Dal palco si alternano le voci degli insegnanti, dei sindacalisti e dei politici. La convergenza sul merito è totale: questa legge andrebbe ritirata e riscritta da capo, ascoltando davvero gli insegnanti.
Invece, in aula, si va spediti come un treno. Ieri sono stati approvati i primi tre articoli e di aperture alle minoranze non se ne sono viste. La parte più delicata deve ancora venire.
Fassina, ad esempio, ha presentato tre emendamenti-chiave sulla chiamata diretta dei docenti, sul piano pluriennale per le docenze e sul 5 per mille.
Questo potrebbe essere il punto che, almeno fino ad oggi, il governo potrebbe rivedere per andare incontro alle richieste di chi dice che finanziare le singole scuole significherebbe creare istituti di serie A e di serie B.
Ma anche per andare incontro alle proteste delle associazioni no-profit che si vedrebbero togliere una parte dei loro finanziamenti.
Dal fronte sindacale viene assicurata continuità nella mobilitazione.
Già lunedì 18 maggio si terranno assemblee nelle scuole e cortei nelle varie città al pomeriggio.
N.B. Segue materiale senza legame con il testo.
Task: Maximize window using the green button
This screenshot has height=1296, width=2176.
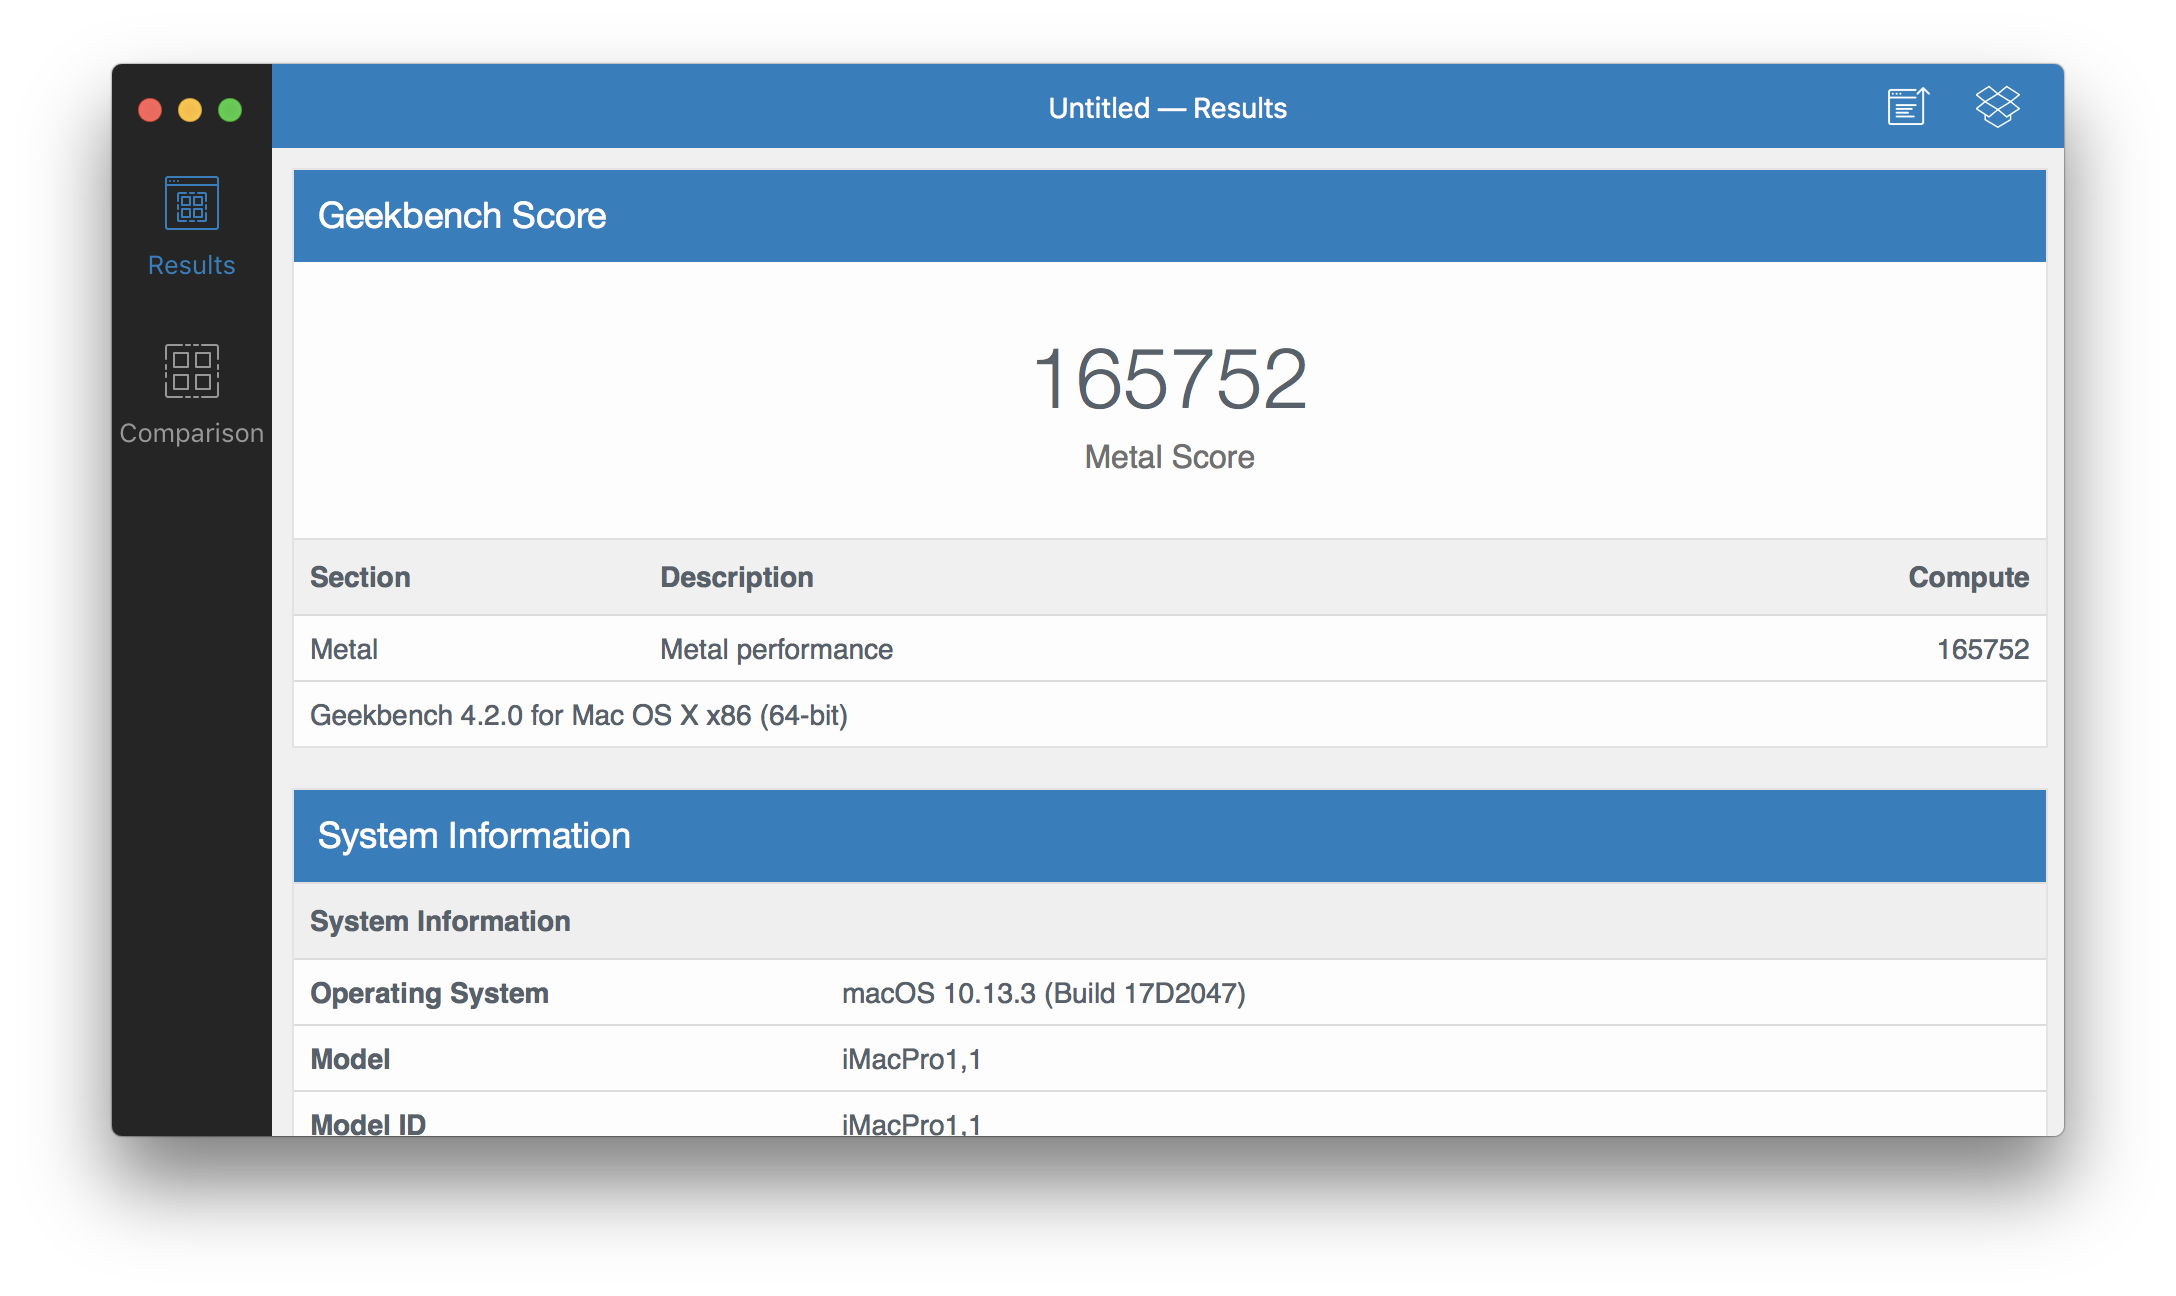Action: coord(230,110)
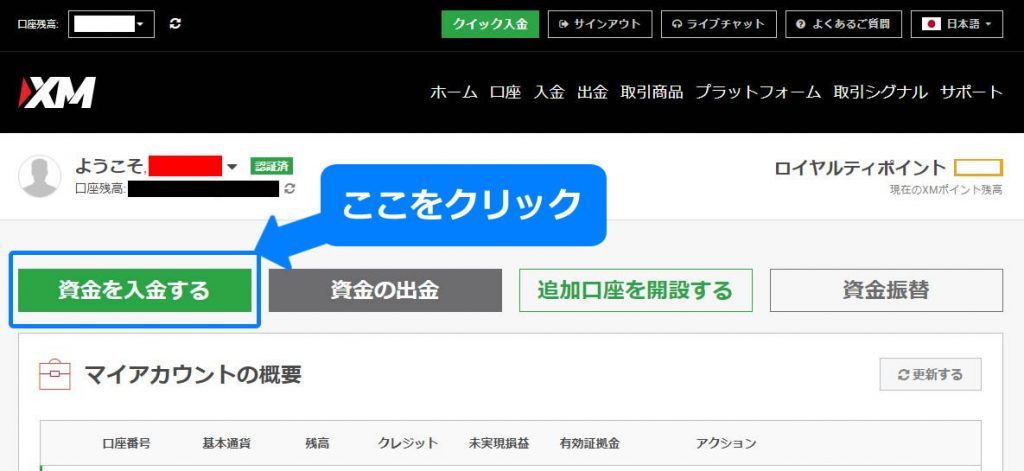Open the 口座 menu
The width and height of the screenshot is (1024, 471).
tap(505, 92)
Il 19, poi, ci sarà un appuntamento, che si annuncia “rumoroso” davanti a Montecitorio.
Il sindacato sembra non spaventarsi nemmeno davanti alle minacce di precettazione che sono giunte in relazione all’eventuale blocco degli scrutini.
“Noi sciopereremo anche nel periodo degli scrutini”, dice Mimmo Pantaleo, segretario della Flc-Cgil. Come proseguirà la mobilitazione, in ogni caso, sarà definito dopo il voto delle Regionali.
Lì si vedrà se l’effetto della protesta degli insegnanti sarà stato rilevante e se Matteo Renzi avrà o meno l’intenzione di ascoltarlo.